Konuyla ilgili Avrupa Birliği Bakanı ve Başmüzakereci Ömer Çelik, "Bir yandan en temel demokratik hakların kullanımını engelliyorlar bir yandan da 'Türkiye’deki demokratik gelişmeler olumsuz yönde gidiyor’ diyorlar. Demokrasinin kendisine karşı yapılan ikiyüzlülüğü şikâyet hakkı olsaydı ilk bu tavırları üreten siyasetçilere dava açardı. Avusturya ve Hollanda sağduyulu davranmalıdır. Demokratik değerlerin zedelenmesine kapı açılırsa bunun sonu gelmez. Açılan kapıdan önce popülizm girer, sonra ırkçı siyaset meydanı ele geçirir ve en sonunda da nefret siyaseti her yere hakim olur." diye konuşmuştu.

Geçtiğimiz yıl Nisan ayında yapılan referandumla Cumhurbaşkanlığı hükümet sistemine geçilmesi benimsenmişti. Bu referandum öncesinde Türk bakanlar, Hollanda ve Almanya gibi büyük Türklerin yaşadığı bazı ülkelerde seçim çalışmaları yapmıştı. Avrupa ülkeleri ise, Türk politikacılara engel olmaya çalışmıştı.
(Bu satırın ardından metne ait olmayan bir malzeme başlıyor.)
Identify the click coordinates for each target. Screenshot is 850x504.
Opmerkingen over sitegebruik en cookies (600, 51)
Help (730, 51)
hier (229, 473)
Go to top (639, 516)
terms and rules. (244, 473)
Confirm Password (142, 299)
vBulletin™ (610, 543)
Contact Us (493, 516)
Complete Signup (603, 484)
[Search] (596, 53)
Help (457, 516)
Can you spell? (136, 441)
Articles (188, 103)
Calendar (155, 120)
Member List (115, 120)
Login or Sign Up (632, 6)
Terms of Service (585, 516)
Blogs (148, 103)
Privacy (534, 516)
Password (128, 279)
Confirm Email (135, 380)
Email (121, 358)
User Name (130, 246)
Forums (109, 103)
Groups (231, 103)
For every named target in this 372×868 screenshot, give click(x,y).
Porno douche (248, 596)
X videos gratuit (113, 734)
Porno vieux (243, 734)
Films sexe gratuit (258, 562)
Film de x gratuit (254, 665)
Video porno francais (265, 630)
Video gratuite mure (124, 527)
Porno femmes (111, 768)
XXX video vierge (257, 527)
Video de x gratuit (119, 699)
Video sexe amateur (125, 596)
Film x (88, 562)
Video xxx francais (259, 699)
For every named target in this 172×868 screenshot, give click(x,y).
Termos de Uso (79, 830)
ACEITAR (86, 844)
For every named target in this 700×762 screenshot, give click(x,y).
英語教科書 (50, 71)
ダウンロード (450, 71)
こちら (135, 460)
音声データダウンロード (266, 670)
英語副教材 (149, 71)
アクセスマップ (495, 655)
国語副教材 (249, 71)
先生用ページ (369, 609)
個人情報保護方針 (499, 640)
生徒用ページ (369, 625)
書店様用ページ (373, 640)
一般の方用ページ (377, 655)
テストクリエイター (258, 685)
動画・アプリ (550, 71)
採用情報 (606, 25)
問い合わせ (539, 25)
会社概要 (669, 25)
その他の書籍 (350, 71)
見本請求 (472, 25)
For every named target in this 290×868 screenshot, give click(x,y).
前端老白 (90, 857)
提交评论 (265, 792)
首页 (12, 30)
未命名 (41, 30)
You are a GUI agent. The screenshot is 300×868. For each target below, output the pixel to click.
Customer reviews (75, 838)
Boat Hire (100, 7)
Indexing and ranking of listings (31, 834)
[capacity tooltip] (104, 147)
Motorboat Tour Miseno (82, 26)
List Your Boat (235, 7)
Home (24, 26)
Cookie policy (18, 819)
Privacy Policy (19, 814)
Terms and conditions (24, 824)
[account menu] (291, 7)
ÇAVUŞOĞLU'NUN UÇAĞINA İNİŞ YASAĞI

Hollanda, geçen yıl Türk seçmenlerle buluşmak isteyen Türk bakanlara izin vermemişti. 11 Mart 2017 tarihinde Dışişleri Bakanı Mevlüt Çavuşoğlu’nun uçağına iniş izni verilmemişti. Almanya’dan karayoluyla Rotterdam’a geçen Aile ve Sosyal Politikalar Bakanı Fatma Betül Sayan Kaya da, polis eşliğinde sınır dışına çıkarılmıştı.

Avusturya, Hollanda ve Almanya demokrasiden uzak yaklaşımlarında Türkiye karşıtlığını temel edinerek ülkelerindeki ırkçılığı da körüklüyor. Çifte standart yaklaşımlarla demokrasiyi ve demokratik değerleri inkarediyor. Yıllar boyunca diğer ülkelere Avrupa değerlerinin önemini hatırlatan Avrupa’nın demokrasi konusunda sözlerinin itibarı olması için Türkiye karşıtlığından uzak durması gerekiyor.

EN BÜYÜK ZARAR KENDİLERİNE

Böyle yaparak aynı zamanda Avrupa Birliği değerlerine ayrkırı bir tutum sergiliyor, aşırıcı siyasi hareketlerin büyümesine katkı sağlıyorlar.Siyasal partiler arasında aşırı sağ partilerin ivme kazanması ve siyasette daha çok yer bulması da, aslında toplum içinde ayrışmalara sebep oluyor.

Avrupa’nın kurucu değerleriyle bağdaşmayan çok seslilik ve demokrasi karşıtı söylemler, nihayetinde en büyük zararı yine Avrupa halklarına veriyor.